- **Reading passage**:
If you claim to know the answer you've made a grave mistake and fooled yourself.

If you ran the code in a compiler and used that to conclude "this is the answer" rather than "this is an answer" then now is a great time to learn how easy it is to fool yourself. You just need you ask yourself what assumptions you made. I'll wager you assumed all compilers process this line in the same way.

Or just RTFA, or Susam's, as that's exactly what they are about. They explain why this is undefined behavior.

  | The first principle is that you must not fool yourself — and you are the easiest person to fool.
  - Feynman
> I'll wager you assumed all compilers process this line in the same way

You would lose that wager.

What I mean by "I do know the answer" is that I know that this is undefined behavior and why it is undefined behavior and that different compilers can give different results and also that even if I test the compiler I use to see what it does I can't count on that not changing any time the compiler gets updated.

- **Written tasks**:
A - Answer these from the forum thread on undefined behavior, one line each:
(i) To whom is the quote about not fooling yourself attributed?
(ii) What does the first commenter wager the reader assumed about compilers?
(iii) After testing a compiler, what does the second commenter say they cannot count on?
B - Write the next reply in the forum thread on undefined behavior, picking up after its final sentence.
The lines that follow have no connection to the forum thread on undefined behavior.

- **Data segment**:
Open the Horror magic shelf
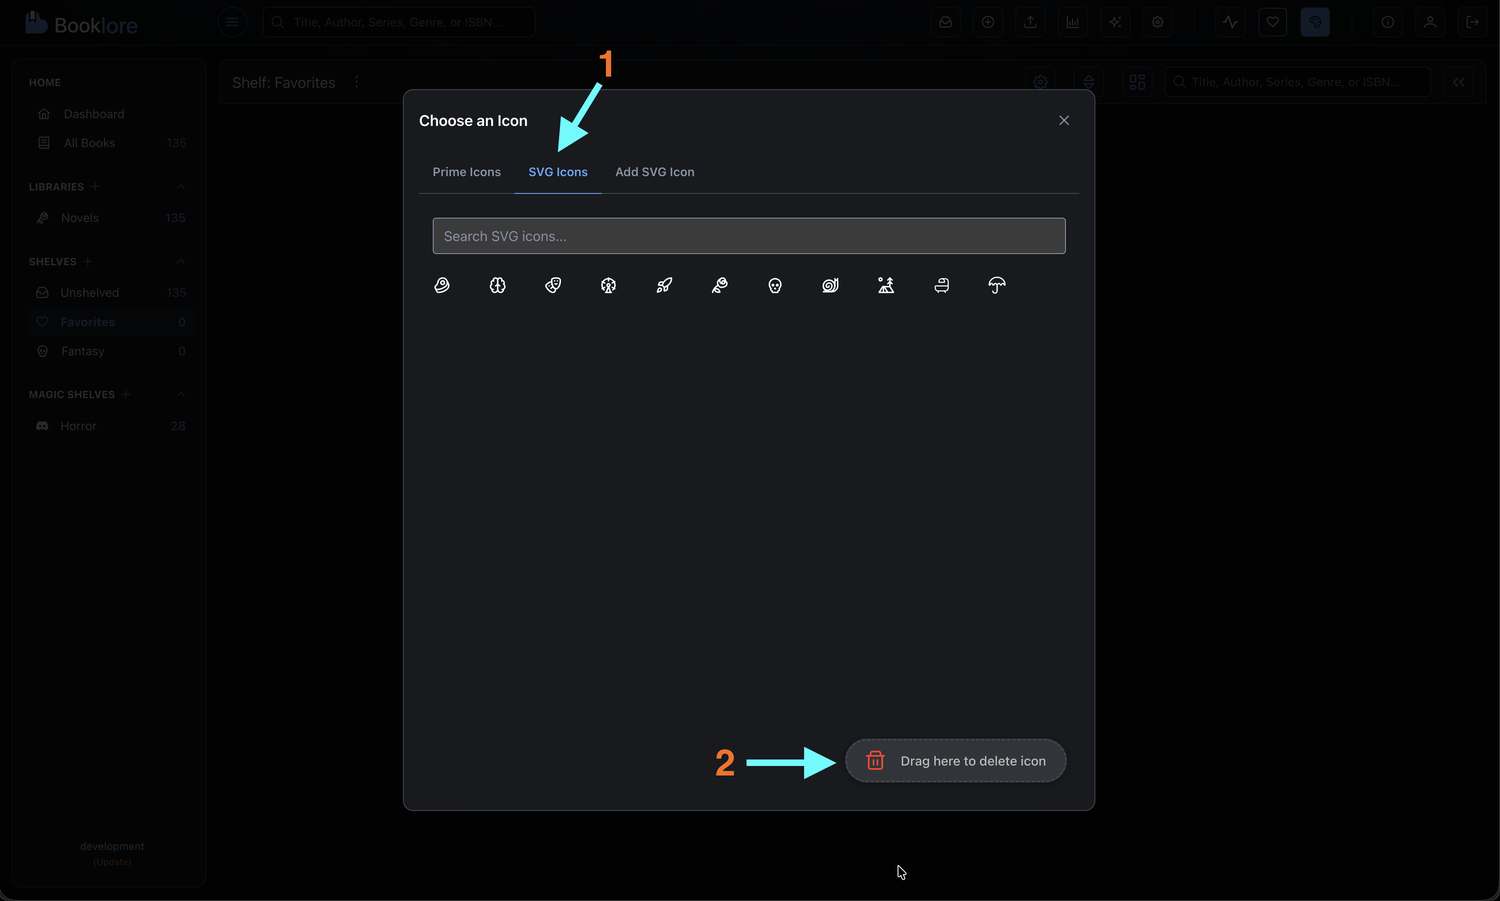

- **Task-by-task answers**:
A -
(i) Feynman.
(ii) That all compilers process this line in the same way.
(iii) That its behavior will not change any time the compiler gets updated.

B -
Fair, but that was not clear to me that that's what you meant. It's clear that others interpreted it the way you intended too (since there are multiple replies saying exactly what you said) but I also don't think I'm the only one who misinterpreted. Sorry that I did.
Seems fitting in a thread about undefined behavior
I think you're misinterpreting "I know the answer". The GP is suggesting rewriting it, so the know the issue.
> Except you don't!

Except you can do, because "The answer is that this isn't a valid C program." is a sentence you can know.

Syntactically, it is valid. Though yes, semantically it is invalid. Calling it "valid" is going to just continue the same problem because there's multiple ways to interpret valid here
No it isn't. You don't need to know the answer to know that it is bad code. The very fact that it isn't clear shows that.
Right, the feedback I'd expect in a code review interview is something like "This is unclear or wrong, write what you actually meant".

That's the feedback I would want, and it's the feedback I give to my colleagues in reviews. Actually I tend to be too verbose, so you might get a full paragraph explaining what the ISO document says and that you shouldn't assume it does whatever it is your compiler says.

My actual feelings for this specific case are that the language is defective, but if we're wedded to a defective language then the reviews need to call out such usage.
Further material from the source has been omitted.